Example of rolling out Python-based policies and MJX-based environments with passive viewer #2324

hartikainen · 2025-01-03T14:20:36Z

hartikainen
Jan 3, 2025

Intro

Hello,

I'm a MuJoCo user working on manipulation.

My setup

mujoco==3.2.6
mujoco-mjx==3.2.6

My question

I'm looking for an example of how to sync mjpython passive viewer's state with external data. Specifically, I have an mjx-based environment and I want to visualize a rollout of trained jax-based policy while manually moving/perturbing the bodies from the passive viewer.

Say I have the following (somewhat incomplete and naive) passive viewer code:

policy = jax_based_policy()
environment = mjx_based_environment()
states = [environment_reset(reset_rng)]

with mujoco.viewer.launch_passive(model, data) as viewer:
  while viewer.is_running():
    action_rng, rng = jax.random.split(rng)
    action = policy_fn(action_rng, states[-1].obs)
    states.append(environment_step(states[-1], action))

    mjx.get_data_into(
        data,
        model,
        extract_first_state(states[-1].pipeline_state),
    )
    viewer.sync()
    time_until_next_step = model.opt.timestep - (time.time() - step_start)
    if time_until_next_step > 0:
        time.sleep(time_until_next_step)

This will obviously not work because none of the perturbations in data are synced into pipeline states. What should I sync from data into states[-1]? Do I need to do anything special here? Does there exist a clean example of handling such flow?

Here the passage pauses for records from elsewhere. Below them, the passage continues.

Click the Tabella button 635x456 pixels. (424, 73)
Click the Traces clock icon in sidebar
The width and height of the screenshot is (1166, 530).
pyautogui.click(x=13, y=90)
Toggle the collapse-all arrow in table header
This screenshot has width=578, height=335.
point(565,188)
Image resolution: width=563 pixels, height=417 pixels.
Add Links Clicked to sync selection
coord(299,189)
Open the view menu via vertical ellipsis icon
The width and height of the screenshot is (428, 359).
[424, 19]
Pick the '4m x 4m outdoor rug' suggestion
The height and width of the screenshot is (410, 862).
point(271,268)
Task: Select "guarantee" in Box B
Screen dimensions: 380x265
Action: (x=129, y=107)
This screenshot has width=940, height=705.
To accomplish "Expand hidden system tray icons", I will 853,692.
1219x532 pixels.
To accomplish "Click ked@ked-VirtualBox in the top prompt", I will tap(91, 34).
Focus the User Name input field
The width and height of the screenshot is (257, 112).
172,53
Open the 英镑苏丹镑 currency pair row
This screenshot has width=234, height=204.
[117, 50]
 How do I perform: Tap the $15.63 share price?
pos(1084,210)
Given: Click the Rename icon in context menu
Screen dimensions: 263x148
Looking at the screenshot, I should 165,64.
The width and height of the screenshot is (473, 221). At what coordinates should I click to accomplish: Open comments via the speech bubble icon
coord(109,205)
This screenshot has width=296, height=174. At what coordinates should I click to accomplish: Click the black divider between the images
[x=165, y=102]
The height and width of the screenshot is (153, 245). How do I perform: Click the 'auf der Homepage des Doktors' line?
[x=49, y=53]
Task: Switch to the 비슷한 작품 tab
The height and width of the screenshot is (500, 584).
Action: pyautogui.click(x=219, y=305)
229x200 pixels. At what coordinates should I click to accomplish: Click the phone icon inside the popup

Minimal model and/or code that explain my question

No response

Confirmations

I searched the latest documentation thoroughly before posting.
I searched previous Issues and Discussions, I am certain this has not been raised before.

Answered by hartikainen

Jan 16, 2025

I managed to figure out a solution that satisfies my needs. I'll copy-paste a sketch of what my script looks like below in case someone else is looking for similar solution. Before that, though, to answer Yuval's question:

wouldn't it be easier to run the MJX-trained policy on C MuJoCo?

It would, if I wanted to rollout just the MuJoCo model. However, my task logic is written with MJX and in order to debug/visualize the task itself, I need to step with the environment. I could duplicate the task logic in a non-MJX environment, but that seems a bit clumsy and error-prone -- after all, the whole point of doing this is to enable debugging the original task. Maybe there exists a better and m…

View full answer

yuvaltassa · 2025-01-16T02:02:28Z

yuvaltassa
Jan 16, 2025
Maintainer

I think @btaba or @kevinzakka should answer this, but a question to you: wouldn't it be easier to run the MJX-trained policy on C MuJoCo? Did you try that and get strange results?

0 replies

hartikainen · 2025-01-16T09:28:34Z

hartikainen
Jan 16, 2025
Author

I managed to figure out a solution that satisfies my needs. I'll copy-paste a sketch of what my script looks like below in case someone else is looking for similar solution. Before that, though, to answer Yuval's question:

wouldn't it be easier to run the MJX-trained policy on C MuJoCo?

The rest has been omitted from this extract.